(Items from a data source)
◇ ◇ ◇ ◇

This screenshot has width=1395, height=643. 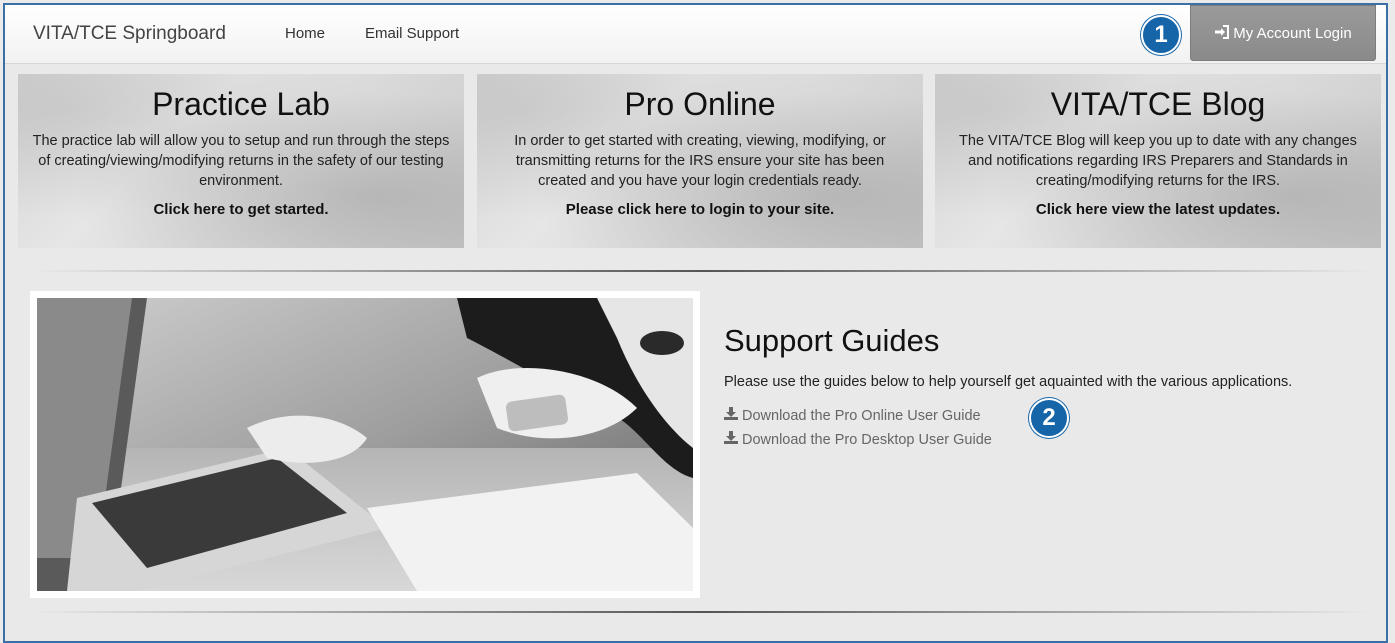 What do you see at coordinates (1292, 33) in the screenshot?
I see `login-label: My Account Login` at bounding box center [1292, 33].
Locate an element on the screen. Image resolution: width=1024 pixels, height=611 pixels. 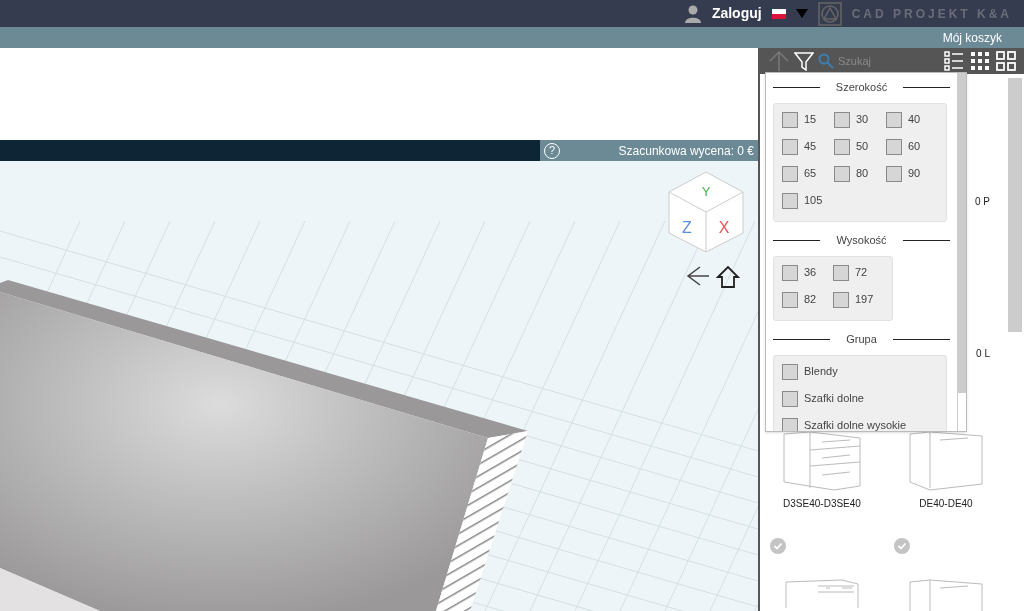
filter-title: Grupa is located at coordinates (862, 339).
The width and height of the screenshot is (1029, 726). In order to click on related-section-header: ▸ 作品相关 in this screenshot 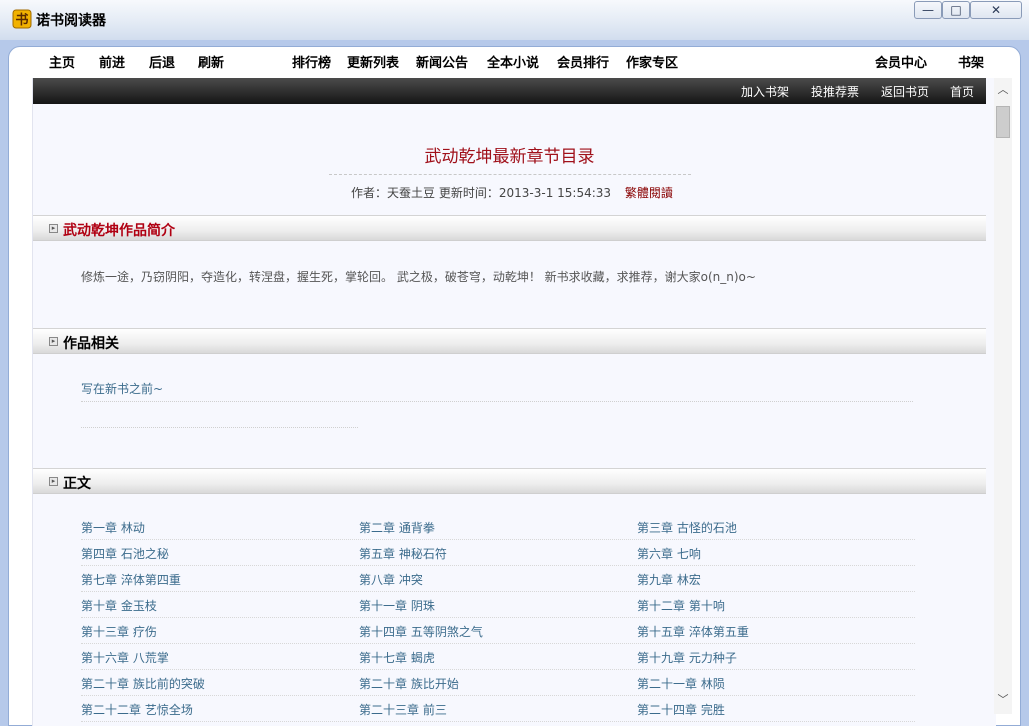, I will do `click(510, 341)`.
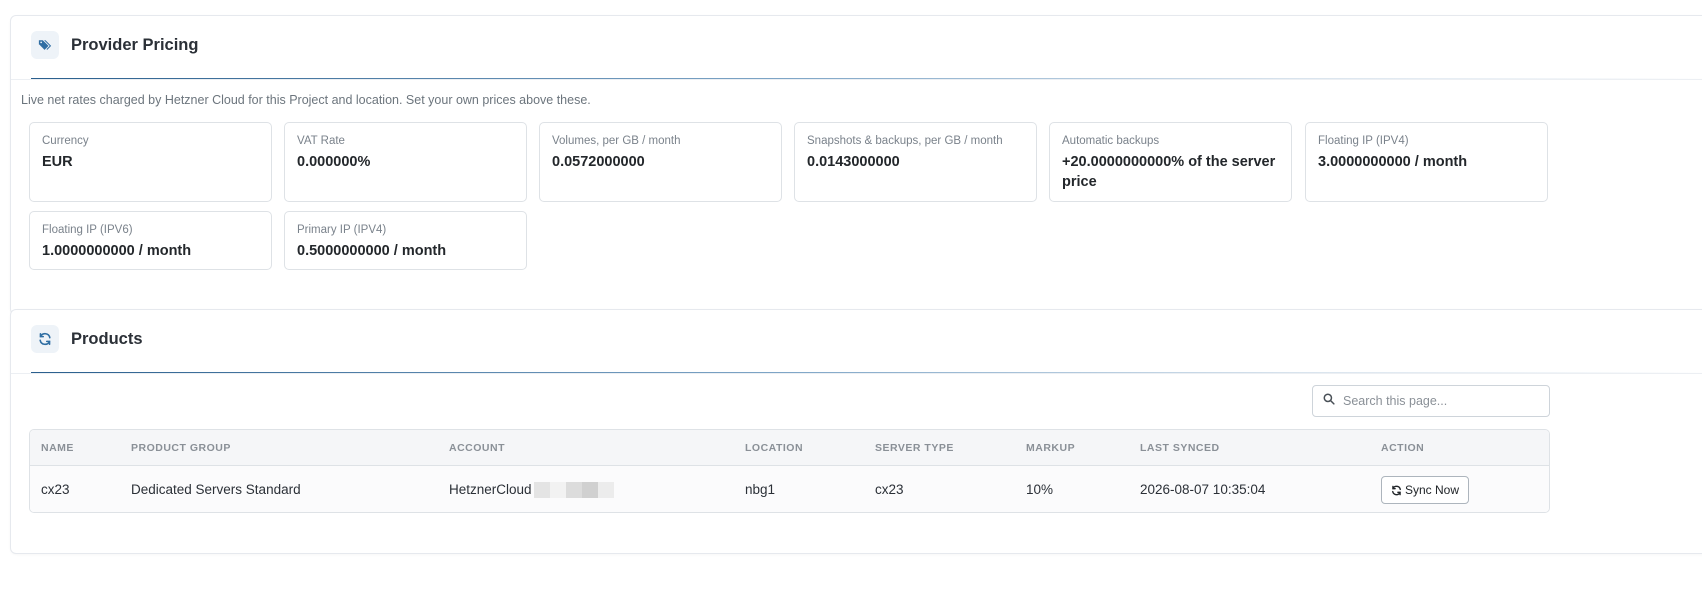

◇ ◇ ◇ ◇

EXERCISE INSTRUCTIONS | Could you rewrite the stretch from the line containing "Locate an element" through the line containing "filter-title: Grupa is", swapping "Image resolution" for "Screenshot size" and keeping everything else the same? Omit the pictures from your answer.

RESULT FOR THIS EXERCISE |
Locate an element on the screen. Screenshot size: width=1024 pixels, height=611 pixels. 
filter-title: Grupa is located at coordinates (862, 339).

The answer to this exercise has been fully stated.